• _Your assignment_
All of the data below should be repeated exactly. Pictures should not be included.

• _Provided information_
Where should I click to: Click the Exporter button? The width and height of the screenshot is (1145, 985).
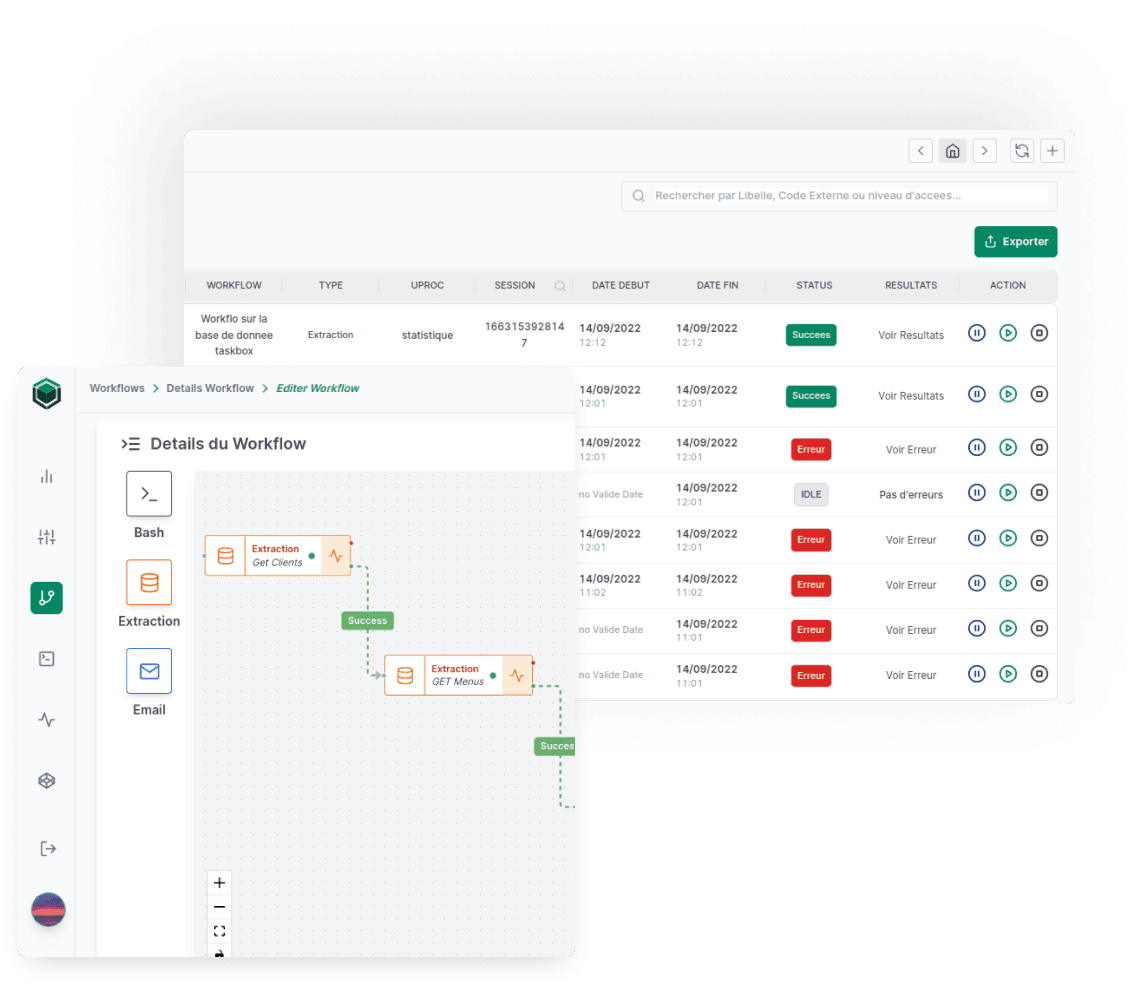coord(1015,241)
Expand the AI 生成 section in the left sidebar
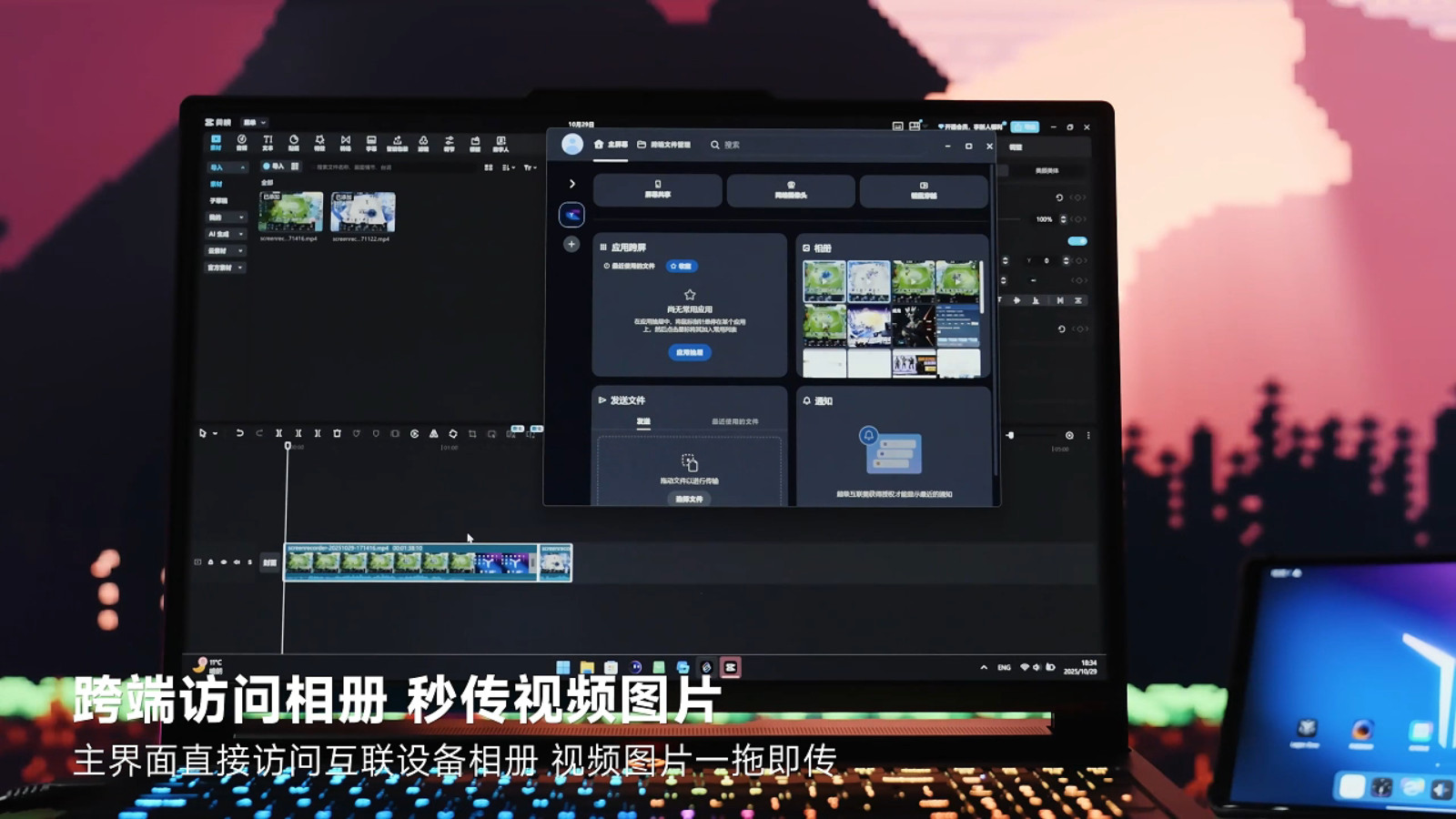1456x819 pixels. tap(225, 234)
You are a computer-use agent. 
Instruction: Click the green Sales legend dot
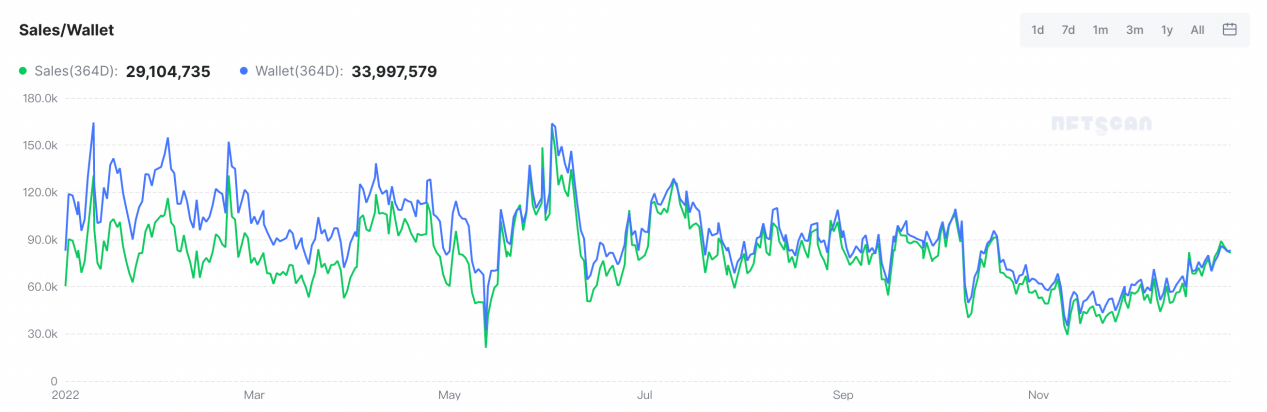(x=23, y=72)
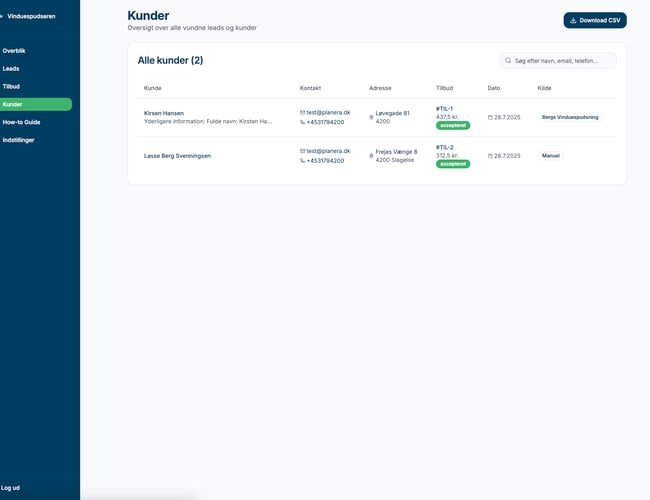Open the How-to Guide
Screen dimensions: 650x500
coord(21,122)
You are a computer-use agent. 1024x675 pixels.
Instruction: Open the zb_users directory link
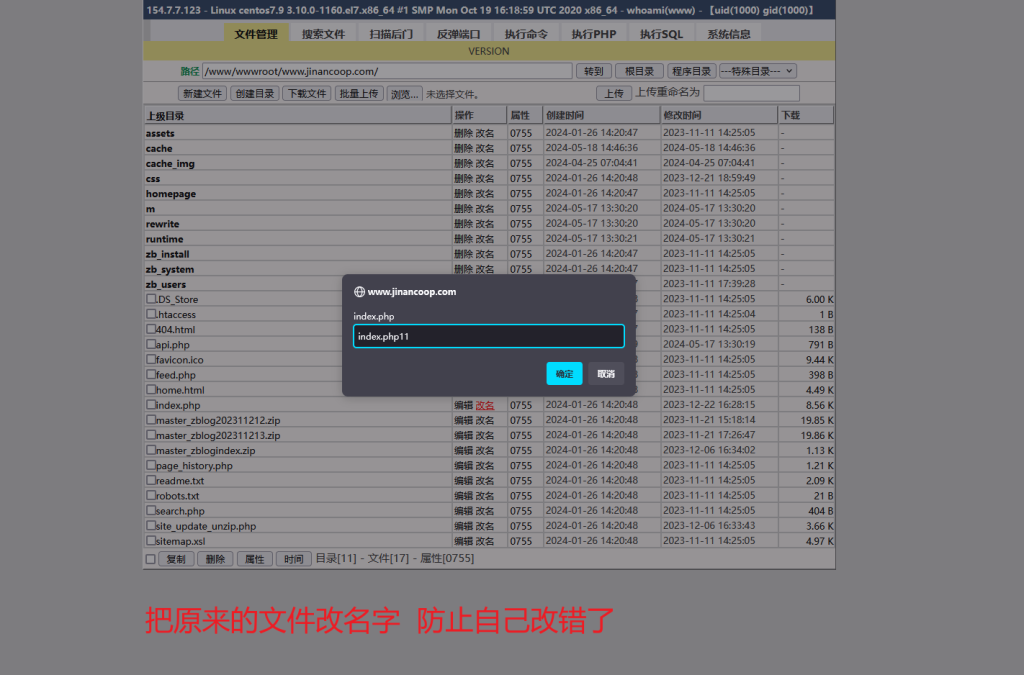pos(166,284)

• _Answer below_
Where should I click to: Click the Exporter button? The width and height of the screenshot is (1145, 985).
coord(1015,241)
Expand the AI 生成 section in the left sidebar
1456x819 pixels. tap(225, 234)
You are a computer-use agent. 
Instruction: Click the green Sales legend dot
(x=23, y=72)
Open the How-to Guide
Screen dimensions: 650x500
coord(21,122)
You are a computer-use agent. 1024x675 pixels.
Instruction: Open the zb_users directory link
pos(166,284)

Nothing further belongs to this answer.